Experimental program
Comparison scheme
Effect test

Embodiment 1

[0022] After adding 400g of glycolic acid crystals and 2g of stannous octoate catalyst into the reactor, the temperature was raised from room temperature to 90°C. After the solid was completely dissolved, the temperature was raised to 112°C to start prepolymerization. After 1 hour of prepolymerization, the temperature was raised to 140°C. After anhydrous distilled off, the system was kept at temperature and vacuum was started. The vacuum degree of this process is controlled at 3KPa. After the anhydrous was distilled off, the system was kept in this state and continued to react for 1 h to obtain 311 g of polyglycolic acid oligomer.

[0023] The obtained polyglycolic acid oligomer was reacted at a reaction temperature of 260° C. and a vacuum of 0.5 KPa to prepare glycolide. After 10 hours of reaction, the reaction was stopped to obtain 265 g of crude glycolide with a yield of 87%.

Embodiment 2

[0025] After adding 400g of glycolic acid crystals and 2g of stannous octoate catalyst into the reactor, the temperature was raised from room temperature to 90°C. After the solid was completely dissolved, the temperature was raised to 112°C to start prepolymerization.
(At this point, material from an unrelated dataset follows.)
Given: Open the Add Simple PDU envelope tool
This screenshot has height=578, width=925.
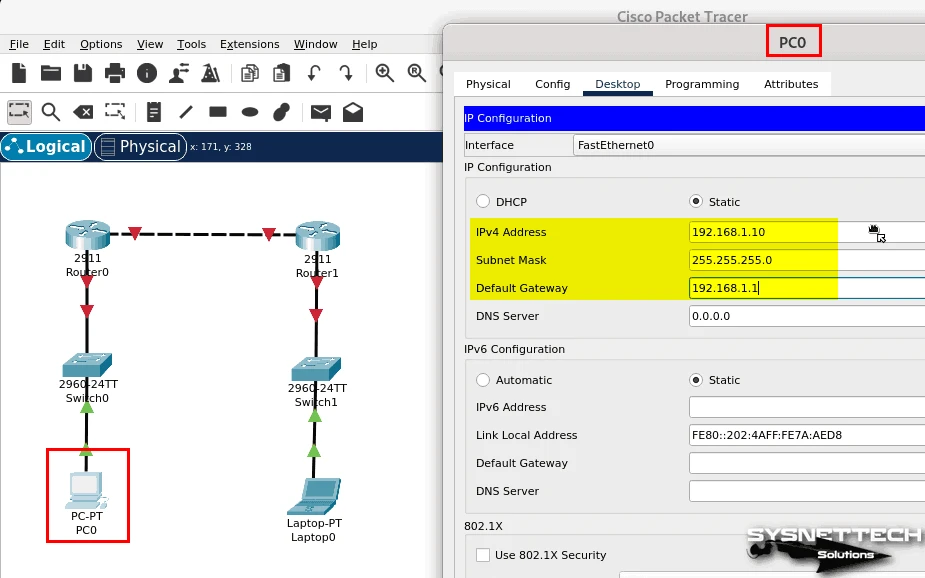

After 1 hour of prepolymerization, the temperature was raised to 160°C. After anhydrous distilled off, the system was kept at temperature and vacuum was started. The vacuum degree of this process is controlled at 3KPa. After the anhydrous was distilled off, the system was kept in this state and continued to react for 1 hour to obtain 308 g of polyglycolic acid oligomer.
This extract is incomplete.